Il Giudice di primo grado aveva assolto gli imputati, rispettivamente nelle loro qualifiche di datore di lavoro e medico competente, ritenendo le accuse a loro carico formulate insussistenti: si era ritenuta provata, infatti, la non doverosità di una loro condotta atta a sottoporre a visita medica i dipendenti cd. banconisti dal momento che gli stessi, coma da Documento di Valutazione dei rischi, risultavano ricompresi in una classe di rischio bassa.

Proponeva rituale ricorso per Cassazione il Procuratore Generale presso la Corte d’Appello, lamentando l’erronea applicazione (e interpretazione) da parte del Giudice di prime cure della disposizione di cui all’art. 168 comma 2° D.lgs. 81/2008, la quale detta, con ordine di priorità, una serie di incombenti a carico del datore di lavoro di soggetti impiegati in attività di movimentazione manuale dei carichi, tra i quali l’obbligo di sottoporre gli stessi a sorveglianza sanitaria.
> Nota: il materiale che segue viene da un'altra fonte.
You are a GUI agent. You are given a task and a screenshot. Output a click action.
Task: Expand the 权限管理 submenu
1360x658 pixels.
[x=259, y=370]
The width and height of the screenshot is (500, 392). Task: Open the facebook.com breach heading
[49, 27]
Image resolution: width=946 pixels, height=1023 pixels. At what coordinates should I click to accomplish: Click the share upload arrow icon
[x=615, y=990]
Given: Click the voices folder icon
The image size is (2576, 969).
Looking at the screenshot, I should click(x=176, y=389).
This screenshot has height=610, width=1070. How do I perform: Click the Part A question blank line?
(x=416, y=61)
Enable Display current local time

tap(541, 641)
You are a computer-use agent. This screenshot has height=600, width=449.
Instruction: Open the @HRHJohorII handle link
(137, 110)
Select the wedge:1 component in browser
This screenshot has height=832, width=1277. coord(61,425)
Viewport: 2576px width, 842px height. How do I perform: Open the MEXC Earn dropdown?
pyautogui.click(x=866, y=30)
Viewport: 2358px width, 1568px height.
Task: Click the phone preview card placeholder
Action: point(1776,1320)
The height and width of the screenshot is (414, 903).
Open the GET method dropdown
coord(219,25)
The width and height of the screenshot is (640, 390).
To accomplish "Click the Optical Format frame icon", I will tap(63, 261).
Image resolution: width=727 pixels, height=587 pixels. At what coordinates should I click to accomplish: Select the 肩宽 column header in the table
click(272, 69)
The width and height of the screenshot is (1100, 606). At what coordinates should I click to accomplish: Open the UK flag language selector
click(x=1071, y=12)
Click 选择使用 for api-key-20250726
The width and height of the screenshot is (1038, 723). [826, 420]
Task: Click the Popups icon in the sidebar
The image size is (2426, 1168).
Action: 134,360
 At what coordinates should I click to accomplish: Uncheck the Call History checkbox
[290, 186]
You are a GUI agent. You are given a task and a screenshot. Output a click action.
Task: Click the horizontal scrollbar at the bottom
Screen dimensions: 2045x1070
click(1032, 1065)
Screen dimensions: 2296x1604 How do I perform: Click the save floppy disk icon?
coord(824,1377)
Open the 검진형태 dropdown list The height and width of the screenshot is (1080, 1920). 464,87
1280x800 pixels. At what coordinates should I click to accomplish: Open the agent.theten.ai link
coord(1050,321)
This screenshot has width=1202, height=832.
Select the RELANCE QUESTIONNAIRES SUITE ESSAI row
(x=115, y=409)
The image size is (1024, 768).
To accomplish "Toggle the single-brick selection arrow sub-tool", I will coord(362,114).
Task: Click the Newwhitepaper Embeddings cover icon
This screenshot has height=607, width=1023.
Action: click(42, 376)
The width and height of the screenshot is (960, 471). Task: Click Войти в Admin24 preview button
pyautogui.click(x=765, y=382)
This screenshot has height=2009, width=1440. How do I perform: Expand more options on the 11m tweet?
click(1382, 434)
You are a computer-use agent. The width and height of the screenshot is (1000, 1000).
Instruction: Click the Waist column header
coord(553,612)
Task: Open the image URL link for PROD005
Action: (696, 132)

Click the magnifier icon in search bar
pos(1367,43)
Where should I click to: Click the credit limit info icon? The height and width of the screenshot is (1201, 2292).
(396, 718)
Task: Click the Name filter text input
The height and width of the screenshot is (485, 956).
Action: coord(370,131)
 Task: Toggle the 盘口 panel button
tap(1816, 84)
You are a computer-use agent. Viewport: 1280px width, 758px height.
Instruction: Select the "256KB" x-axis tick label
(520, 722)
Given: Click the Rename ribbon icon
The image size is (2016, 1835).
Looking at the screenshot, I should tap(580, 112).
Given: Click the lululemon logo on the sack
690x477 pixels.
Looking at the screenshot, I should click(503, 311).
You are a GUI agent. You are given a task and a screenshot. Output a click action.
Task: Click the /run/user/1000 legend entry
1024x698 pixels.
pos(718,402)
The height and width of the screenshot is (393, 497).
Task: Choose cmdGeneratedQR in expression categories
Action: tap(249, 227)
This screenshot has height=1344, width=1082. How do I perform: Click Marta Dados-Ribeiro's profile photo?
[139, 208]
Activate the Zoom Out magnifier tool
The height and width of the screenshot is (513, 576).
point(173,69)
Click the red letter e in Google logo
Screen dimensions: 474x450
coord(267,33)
La Suprema Corte di Cassazione, nella pronuncia in commento, dapprima richiamando le previsioni normative di cui agli artt. 41, 167 e 168 D.lgs. 81/2008, è giunta ha ritenere fondato il ricorso presentato.

Ricordando come la ratio delle norme in tema di sorveglianza sanitaria sia da individuare nella prevenzione di «qualunque forma morbosa provocata dal lavoro ed è mirata alla formulazione di un giudizio di idoneità alle mansioni specifiche che tenga conto di tutte le caratteristiche psico – fisiche del lavoratore confrontate con il peculiare contesto ambientale», la Terza Sezione della Suprema Corte di Cassazione ha ricostruito la portata dell’art. 168 TUSL: se, al primo comma, esso «impone chiaramente al datore di lavoro di adottare, in via prioritaria, le misure organizzative necessarie e di ricorrere ai mezzi appropriati, in particolare attrezzature meccaniche, per evitare la necessità di una movimentazione manuale dei carichi da parte dei lavoratori», il secondo comma prevede l’obbligo in capo al datore di lavoro, nel caso quanto anzidetto non sia possibile «di adottare le misure organizzative necessarie, di ricorre ai mezzi appropriati e di fornire ai lavoratori stessi i mezzi adeguati, allo scopo di ridurre il rischio che comporta la movimentazione manuale di detti carichi, tenendo conto dell’allegato XXXIII, elencando specificamente, in maniera tassativa e cumulativa, le relative condotte, tra le quali rientra espressamente anche la sorveglianza sanitaria, secondo il disposto di cui all’art. 41 d.lgs. 81/2008».

Trattasi, quindi, di condotta obbligatoria del datore di lavoro, residuando uno spazio di discrezionalità unicamente in capo al medico competente e all’organo di vigilanza e limitatamente alla frequenza della visita periodica da effettuarsi.

Cass. Pen., Sez. III, 22 Dicembre 2023 – Ud. del 15.11.2023 – n. 51293 Pres. A. Giudicepietro Rel. M. Cataldi.